Remembering Dr. W. Gerald Austen
Dr. W. Gerald Austen, who served on Knight Foundation’s board of trustees for a quarter-century and as its chair for over a decade, died Sunday at Massachusetts General Hospital, surrounded by family.
Jerry, as we all knew him, was 92.
Jerry was Jack and Jim Knight’s doctor. His care of Jack Knight during a medical crisis deepened the relationship and they became close friends. The Knights invited Jerry to join the board of the foundation, and he went on to oversee the transition from leadership by its founders, to professional management as an independent entity —a transition that, thanks to Jerry, happened with minimal stress.

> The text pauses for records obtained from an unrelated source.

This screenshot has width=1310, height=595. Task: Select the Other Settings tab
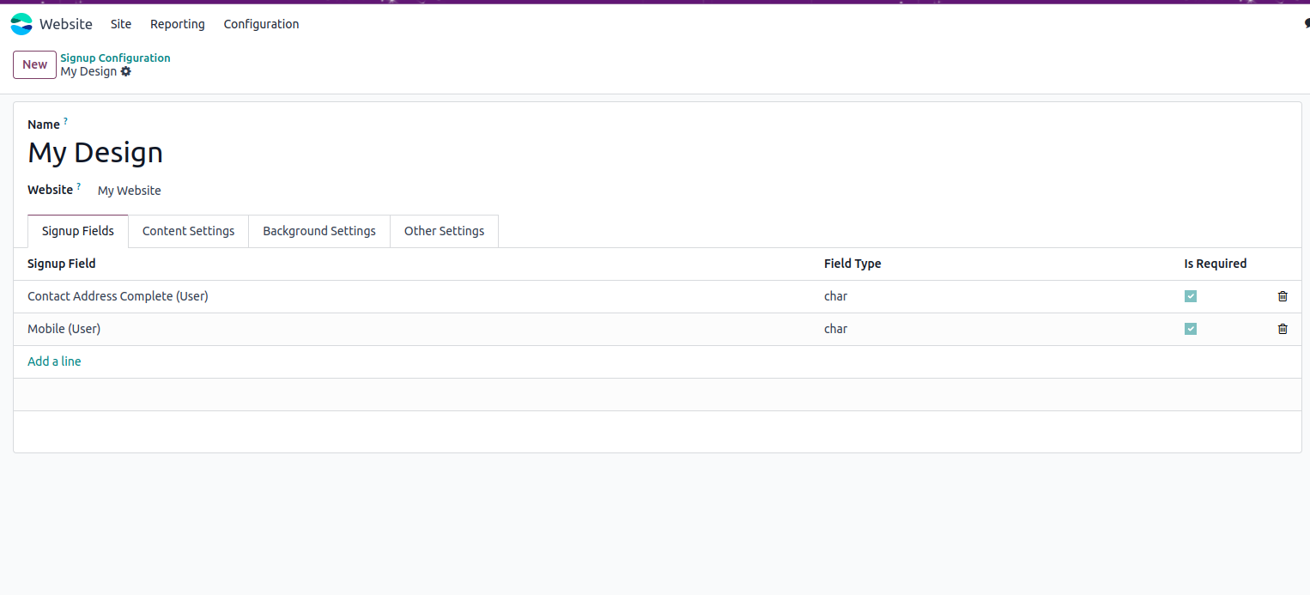click(x=444, y=231)
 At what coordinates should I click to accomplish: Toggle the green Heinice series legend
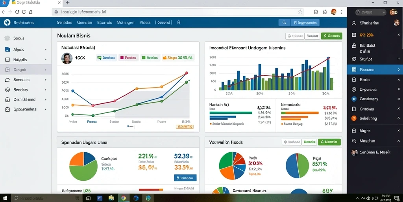[x=150, y=58]
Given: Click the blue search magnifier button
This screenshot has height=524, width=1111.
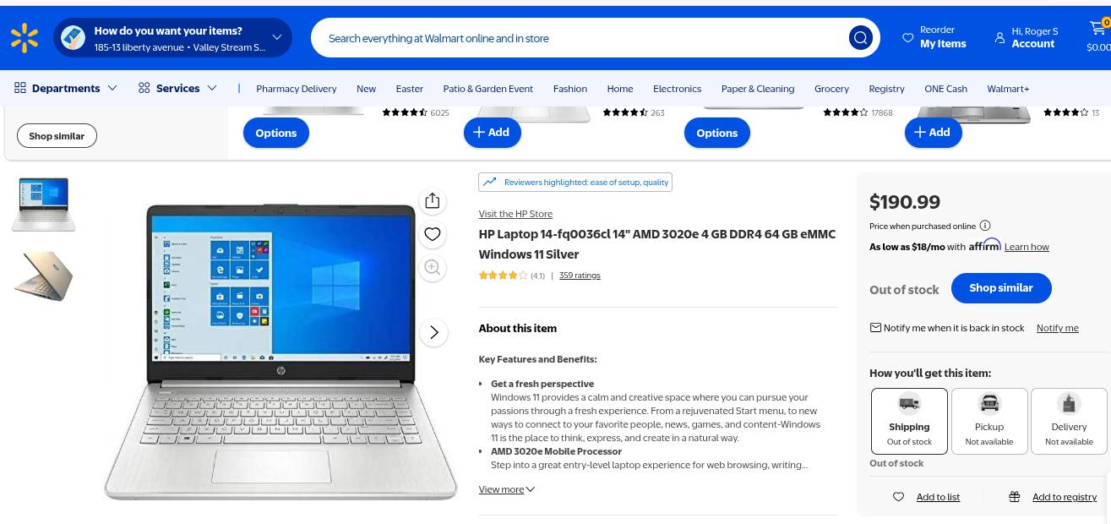Looking at the screenshot, I should click(x=860, y=38).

But Jerry was more than the Knight brothers’ doctor; he was one of the most revered surgeons of the last century. After graduating from MIT and Harvard Medical School, he spent two years at the National Institutes of Health and then began a lifelong association with Mass General. He became a full professor of surgery at Harvard when he was only 36, and three years later he was named head of surgery at Mass General, a position he held for 28 years. Even after he retired from practicing medicine, he continued at the hospital in various management and advisory positions through the rest of his life. On his 90th birthday, in recognition of his extraordinary contributions, Mass General named one of its buildings after him. I was honored to attend the ceremony.
In all the years before and since he brought me on as president of the foundation, I have never had a more simultaneously supportive and demanding supervisor. There wasn’t a conversation with him that I didn’t come away from better. He would listen with care and then say, to me and others, “We’re on the same page. I just have a few questions,” and then go on to make much better whatever had just been presented to him. That was Jerry’s wise and collaborative technique: He’d ask questions, and get to a better answer. He brought us all up to his standard.

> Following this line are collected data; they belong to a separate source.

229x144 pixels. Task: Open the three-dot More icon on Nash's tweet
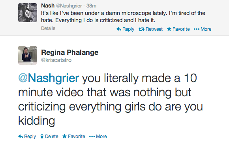tap(197, 29)
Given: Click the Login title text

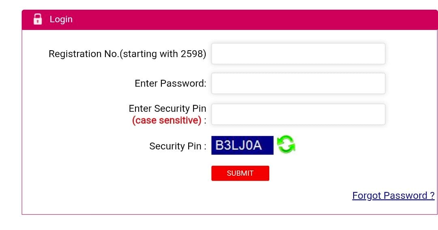Looking at the screenshot, I should click(61, 19).
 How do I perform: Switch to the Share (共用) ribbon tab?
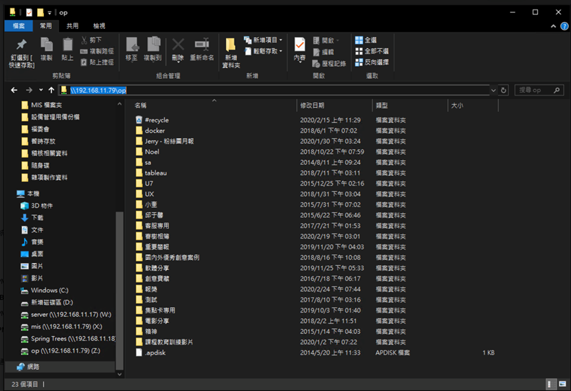click(x=72, y=25)
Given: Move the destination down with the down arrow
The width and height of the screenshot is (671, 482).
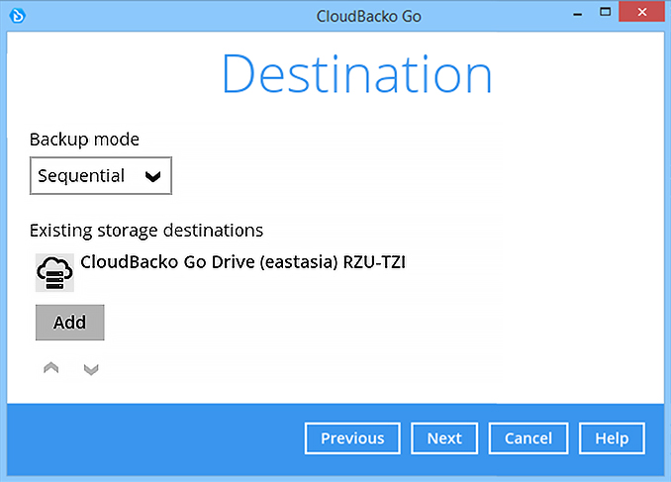Looking at the screenshot, I should tap(91, 368).
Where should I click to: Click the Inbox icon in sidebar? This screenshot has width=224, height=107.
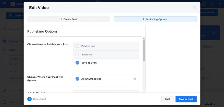coord(4,102)
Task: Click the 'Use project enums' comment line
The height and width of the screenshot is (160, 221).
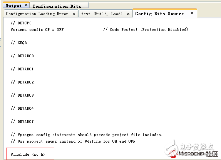Action: click(74, 141)
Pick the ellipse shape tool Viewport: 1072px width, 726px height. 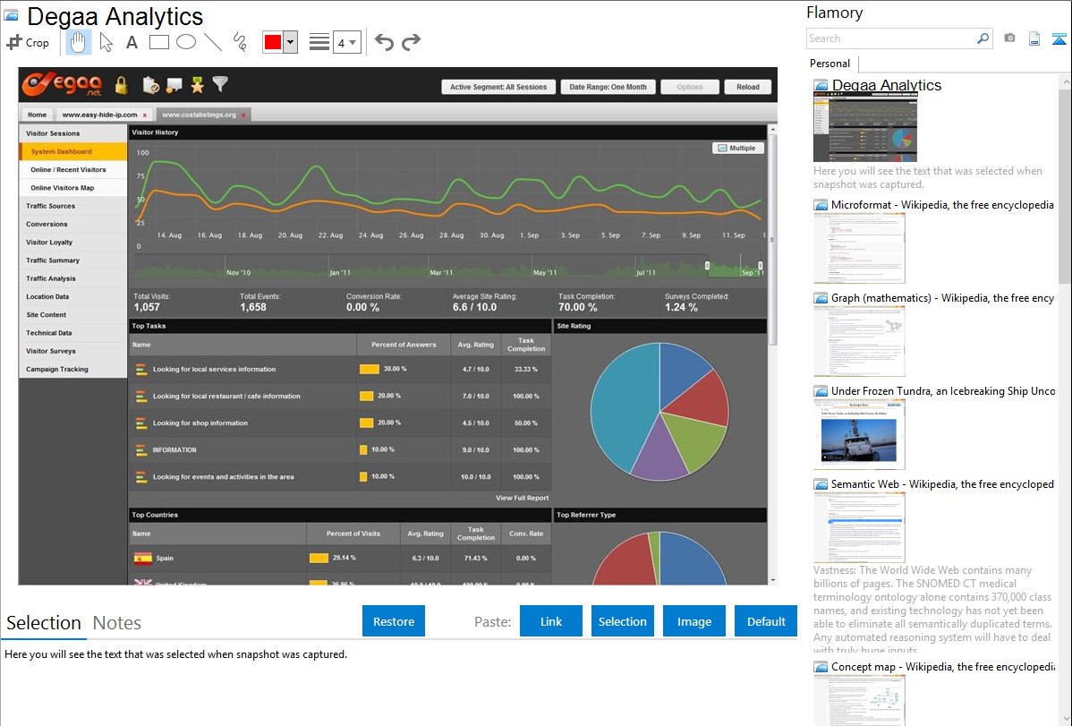coord(185,42)
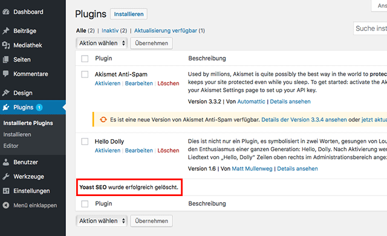Click the Benutzer user icon
The image size is (387, 236).
coord(6,162)
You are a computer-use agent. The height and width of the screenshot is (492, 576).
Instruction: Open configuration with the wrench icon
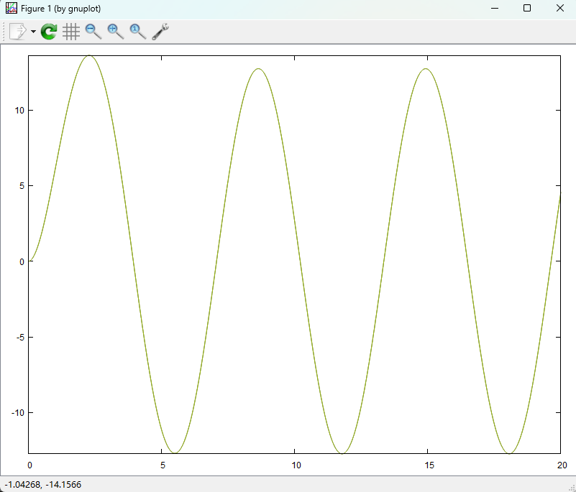[160, 32]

Like Jack and Jim Knight, Jerry was from Akron, Ohio—and proud of it. He was a champion for the Akron Art Museum, Akron public spaces, downtown development, and the University of Akron, which enjoys an endowed chair in his name. He had planned to speak to our trustees, meeting there this weekend, and he was so devoted to the city that when he was hospitalized and unable to join us, he called to make sure I’d give his regards to everyone in Ohio. It was the last time we spoke.

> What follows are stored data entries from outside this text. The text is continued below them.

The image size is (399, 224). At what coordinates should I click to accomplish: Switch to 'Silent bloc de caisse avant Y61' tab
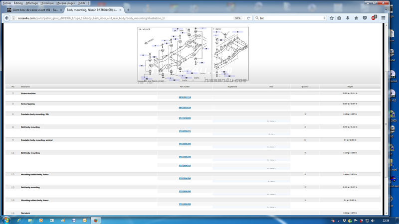tap(34, 10)
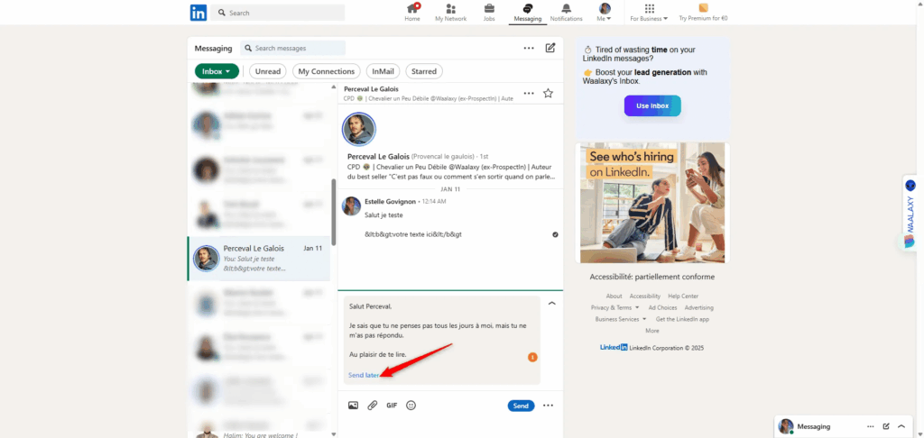Toggle the Starred filter pill
The image size is (924, 438).
423,71

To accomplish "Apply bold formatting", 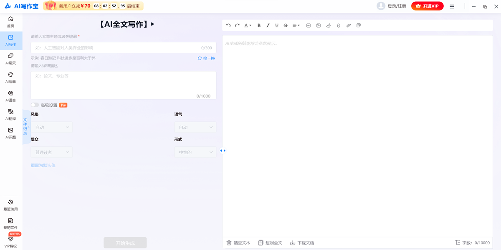I will [x=259, y=25].
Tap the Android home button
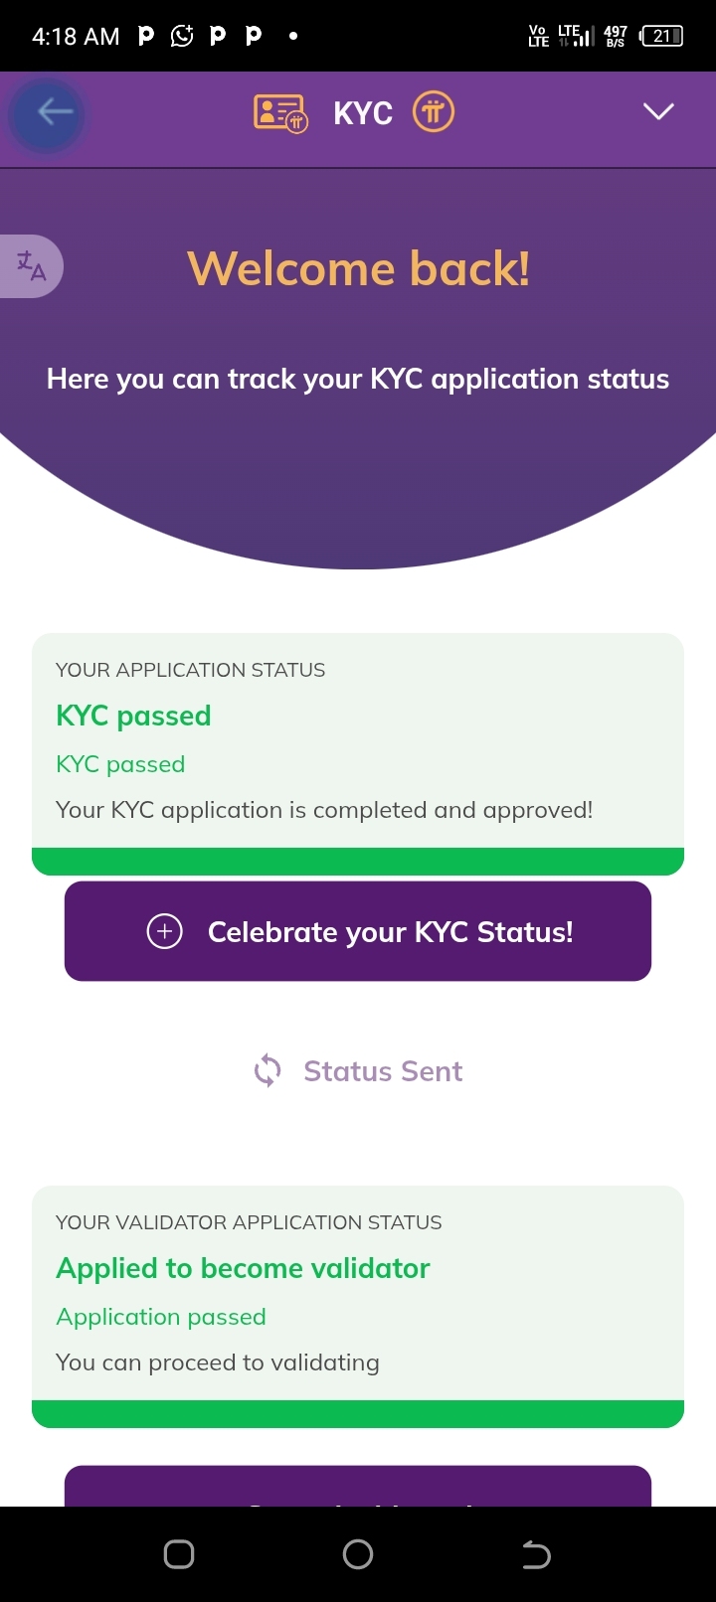The image size is (716, 1602). (x=358, y=1554)
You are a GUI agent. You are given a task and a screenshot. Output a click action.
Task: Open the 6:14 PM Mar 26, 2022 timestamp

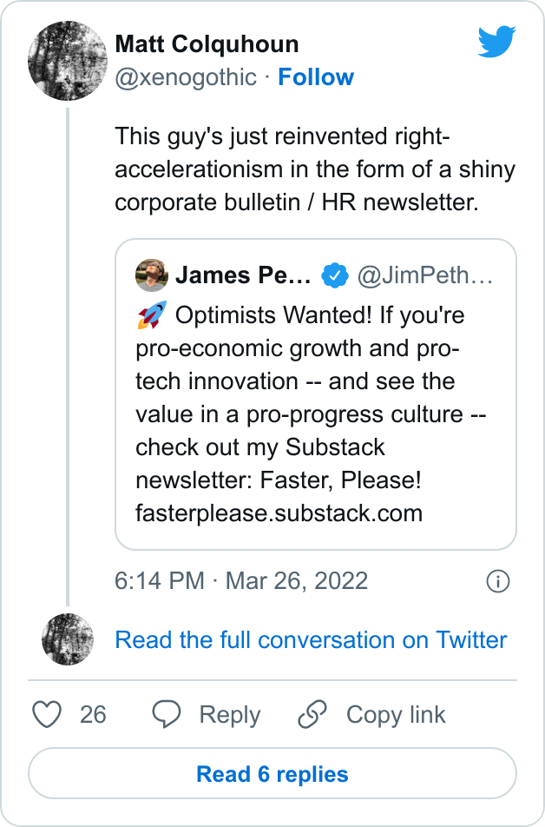point(241,581)
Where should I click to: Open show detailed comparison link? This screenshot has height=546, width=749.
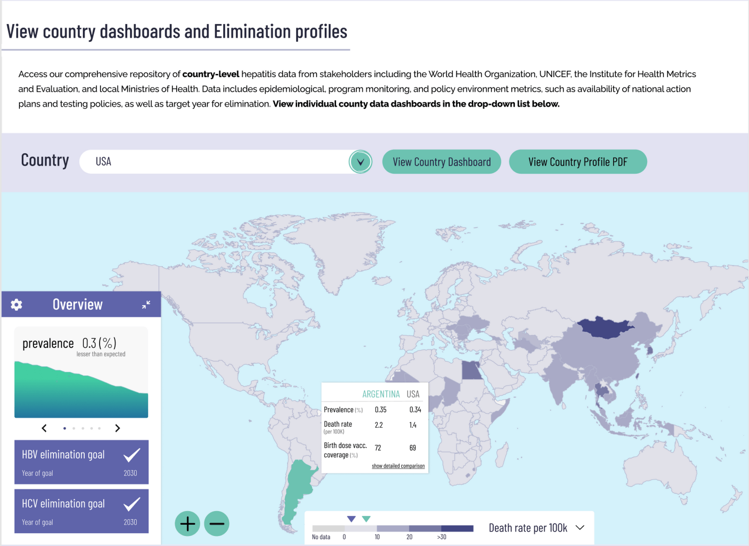pyautogui.click(x=398, y=466)
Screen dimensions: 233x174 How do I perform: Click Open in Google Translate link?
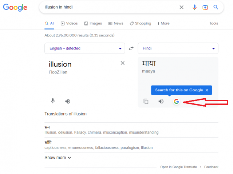click(178, 167)
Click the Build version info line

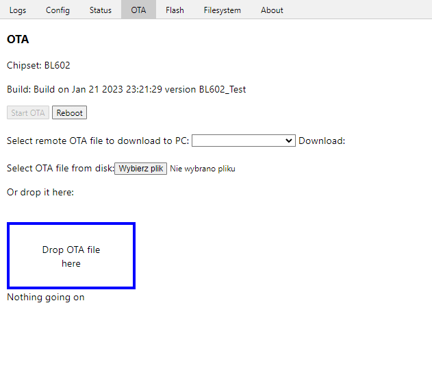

He cared for all of us he knew and worked with—at Knight, and I’m sure everywhere else—as people, and he cared for all of us as patients. If anyone on the staff of the foundation had a medical issue, Jerry was always available for consultation and sometimes for referral to a specialist.
He was “a transformational leader with a caring spirit,” Bill Considine, a former Knight trustee and former president of Akron Children’s Hospital, told me. Indeed.
We have lost a giant of a man and the most wonderful friend.